Comment on HTML::Parser fun
Select or Download Code
Re: HTML::Parser fun
by Corion (Pope) on Jun 04, 2008 at 12:38 UTC

    I haven't read your code closely, but I get the feeling that you're trying to use HTML::Parser to extract text below tags, especially the text contained in <a> tags together with the href attribute. HTML::Parser is a rather unwieldly tool to extract text below tags in my opinion - I prefer to use XPath expressions for such tasks. Depending on what tools you have available, you might want to use XML::LibXML or Web::Scraper or HTML::TreeBuilder::XPath (which is what Web::Scraper uses) for running the XPath expressions. I write the link+text extraction using Web::Scraper:

    use strict; use Web::Scraper; use Data::Dumper; my $html = join "", <DATA>; # Invoked for a <a> tag my $link = scraper { process '//a' => 'href' => '@href'; process '//a' => 'description' => 'TEXT'; }; my $page = scraper { process '//a[@href]' => 'links[]' => $link; process '//meta[@http-equiv]' => 'meta[]' => '@content'; process '//area[@href]' => 'areas[]' => '@href'; }; my $info = $page->scrape($html); print Dumper $info; __DATA__ __DATA__ ... your html ...

▶ DATA SEGMENT
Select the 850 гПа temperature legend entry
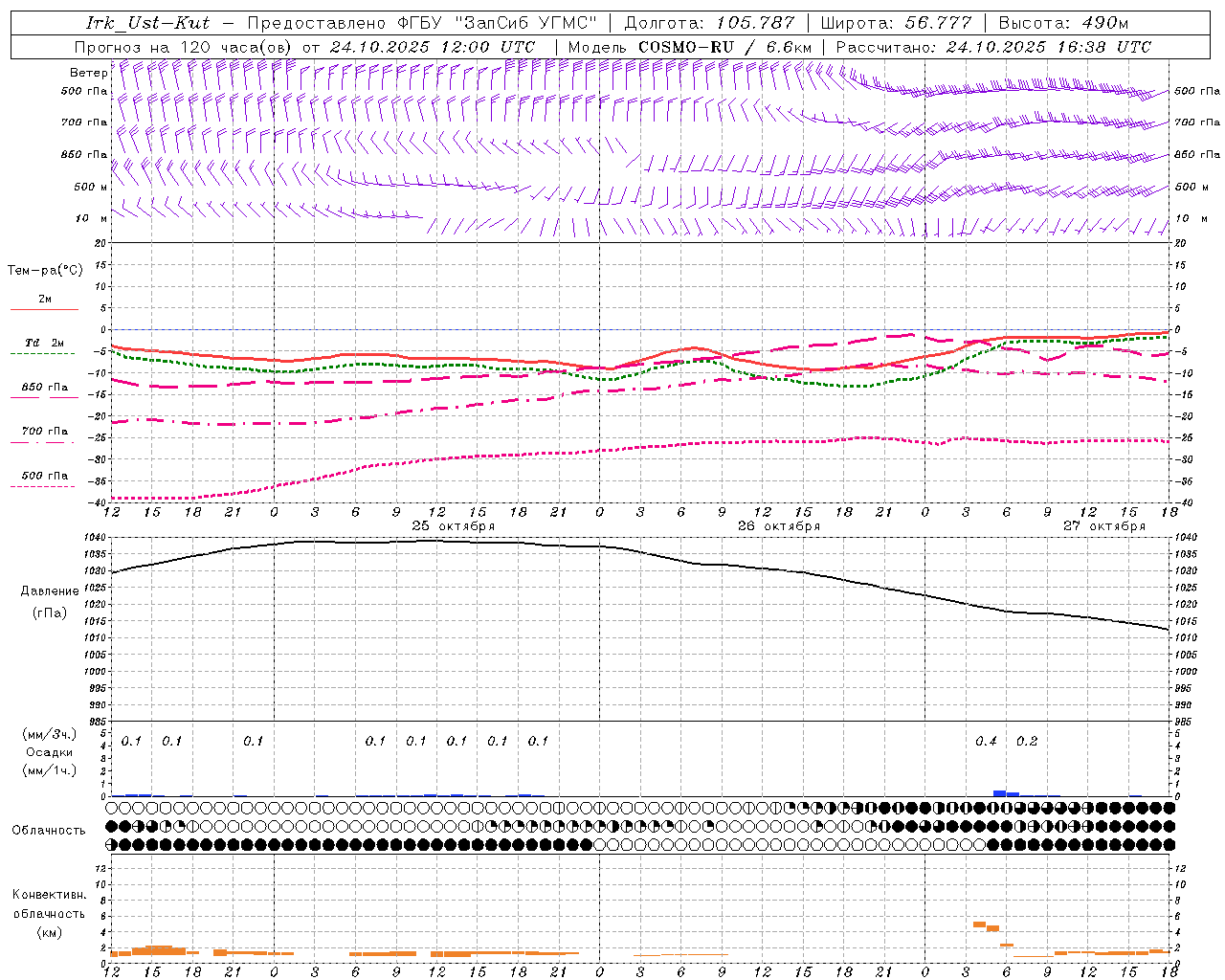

▶ TASK DESCRIPTION
Set down the HTML::Parser forum reply again word for word, from its first line through the code at the end.

▶ RESPONSE BELOW
Comment on HTML::Parser fun
Select or Download Code
Re: HTML::Parser fun
by Corion (Pope) on Jun 04, 2008 at 12:38 UTC

    I haven't read your code closely, but I get the feeling that you're trying to use HTML::Parser to extract text below tags, especially the text contained in <a> tags together with the href attribute. HTML::Parser is a rather unwieldly tool to extract text below tags in my opinion - I prefer to use XPath expressions for such tasks. Depending on what tools you have available, you might want to use XML::LibXML or Web::Scraper or HTML::TreeBuilder::XPath (which is what Web::Scraper uses) for running the XPath expressions. I write the link+text extraction using Web::Scraper:

    use strict; use Web::Scraper; use Data::Dumper; my $html = join "", <DATA>; # Invoked for a <a> tag my $link = scraper { process '//a' => 'href' => '@href'; process '//a' => 'description' => 'TEXT'; }; my $page = scraper { process '//a[@href]' => 'links[]' => $link; process '//meta[@http-equiv]' => 'meta[]' => '@content'; process '//area[@href]' => 'areas[]' => '@href'; }; my $info = $page->scrape($html); print Dumper $info; __DATA__ __DATA__ ... your html ...